To reproduce this, the FASTA and GFF files available from here can be used.
(The sequence name in FASTA needs to be changed to 'Chloroplast')

Hi,
Currently liftoff is really not designed to handle trans-splicing. This issue is that because the 'gene' and 'mRNA' features are annotated on the + strand, liftoff expects the child features to be on the + strand too. One work around would be to remove the Parent= field from the introns and CDSs and the include 'intron' and 'CDS' in a text file with -features. This will make it so that each of these features is lifted over independently which will allow them to map to different strands.

Thank you for the suggestion.
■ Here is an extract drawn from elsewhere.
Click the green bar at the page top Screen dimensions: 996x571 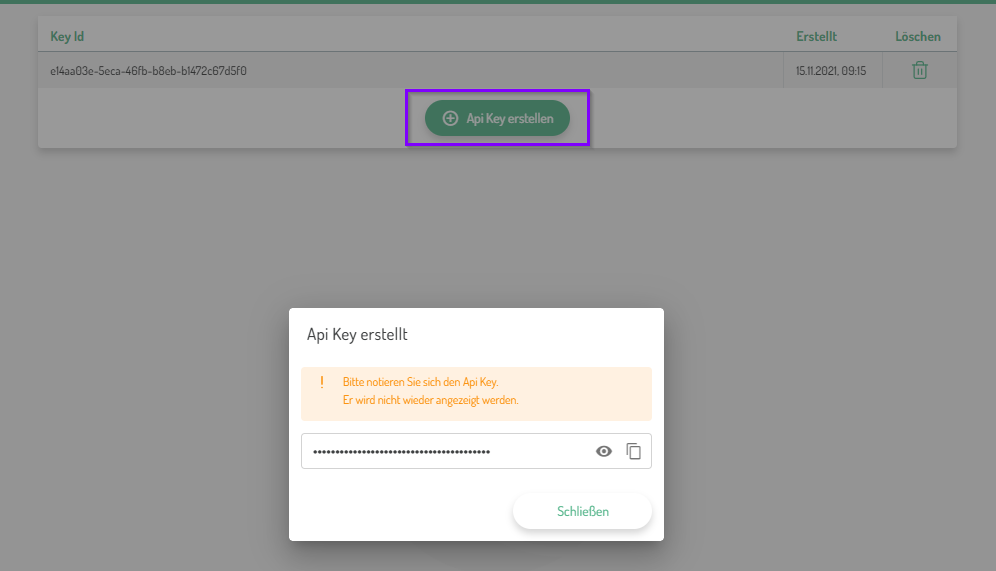498,2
I tried the workaround, removing Parent field and specifying an "-f" option (Does "-features" mean "-f"?).
But it failed with an error like this.

 File "path/to/liftoff/polish.py", line 121, in group_cds_by_tran
    groups[cds.attributes["Parent"][0]].append(cds)
KeyError: 'Parent'

So removing "Parent" field does not seem to work.

Anyway, I was able to transfer the annotation by splitting gene and mRNA depending on which strand they are encoded.